Thursday, March 1, 2012

Why the Stock Market Crashed?

This is a picture of a chain store going out of business around the time of the 2008 stock market crash.
The market crashed because large companies who give mortgages, a debt instrument that is secure by collateral that the borrower must pay you back in a set of payments, would give people mortgages to people who couldn't afford them or to people with bad credit. They could always foreclose on the home, because a home is an asset and the value was increasing, but then people couldn't pay their loans and the home values were decreasing.

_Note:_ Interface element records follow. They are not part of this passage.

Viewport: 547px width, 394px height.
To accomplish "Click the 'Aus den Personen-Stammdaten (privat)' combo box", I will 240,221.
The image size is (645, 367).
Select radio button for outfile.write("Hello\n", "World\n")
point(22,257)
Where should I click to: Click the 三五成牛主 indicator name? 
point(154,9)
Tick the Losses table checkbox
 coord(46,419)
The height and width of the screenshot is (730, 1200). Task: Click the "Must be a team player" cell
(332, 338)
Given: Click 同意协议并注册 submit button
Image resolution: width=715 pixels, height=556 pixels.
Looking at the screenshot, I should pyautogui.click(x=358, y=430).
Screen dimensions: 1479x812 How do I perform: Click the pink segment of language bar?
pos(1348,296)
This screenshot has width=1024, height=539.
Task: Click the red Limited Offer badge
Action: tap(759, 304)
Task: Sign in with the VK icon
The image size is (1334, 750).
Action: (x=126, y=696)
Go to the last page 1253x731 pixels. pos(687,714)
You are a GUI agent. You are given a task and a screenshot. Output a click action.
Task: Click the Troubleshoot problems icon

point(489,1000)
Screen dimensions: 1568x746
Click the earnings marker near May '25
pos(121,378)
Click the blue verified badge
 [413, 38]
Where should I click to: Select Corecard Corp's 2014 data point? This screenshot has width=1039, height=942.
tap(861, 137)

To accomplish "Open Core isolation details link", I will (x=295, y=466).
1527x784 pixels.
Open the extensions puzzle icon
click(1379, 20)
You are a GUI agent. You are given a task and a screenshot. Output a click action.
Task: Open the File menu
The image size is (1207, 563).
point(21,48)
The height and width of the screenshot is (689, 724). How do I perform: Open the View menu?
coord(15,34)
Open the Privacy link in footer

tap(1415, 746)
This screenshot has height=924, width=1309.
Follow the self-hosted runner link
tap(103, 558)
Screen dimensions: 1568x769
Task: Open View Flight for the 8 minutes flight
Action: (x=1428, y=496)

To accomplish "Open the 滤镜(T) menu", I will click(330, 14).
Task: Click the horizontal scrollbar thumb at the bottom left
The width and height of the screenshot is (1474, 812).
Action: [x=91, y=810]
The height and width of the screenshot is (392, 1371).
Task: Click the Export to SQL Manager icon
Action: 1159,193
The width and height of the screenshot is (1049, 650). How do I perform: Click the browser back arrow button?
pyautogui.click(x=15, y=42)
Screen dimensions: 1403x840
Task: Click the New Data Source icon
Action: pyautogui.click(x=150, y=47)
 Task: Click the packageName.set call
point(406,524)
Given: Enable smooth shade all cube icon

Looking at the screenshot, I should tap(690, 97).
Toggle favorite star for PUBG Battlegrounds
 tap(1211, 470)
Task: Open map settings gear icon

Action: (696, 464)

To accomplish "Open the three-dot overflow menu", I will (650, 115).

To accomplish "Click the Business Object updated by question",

On March 15, 2010 Bear Stearns, an investment back merged with JP Morgan Chase, and Bear Stearns lost 90% of it's value.  Dow Jones Industrial Average dropped from $10,831.07 to 48451.19 or 22.11%. Today at 2:43 PM it was at $12,977.04. When a large company gets a bad earning report, there is a bear market, most stocks go down. When the market is crashing investors fear and start to sell, which lowers demand and increases supply making the market go down.

http://www.money-zine.com/Investing/Stocks/Stock-Market-Crash-of-2008/
Stock Market Crash of 2008
The article said it's author was the title of the article, it didn't have a date of when it was written, and it said the information was coming from them. I did know some background information n the topic and it seemed to match with this article.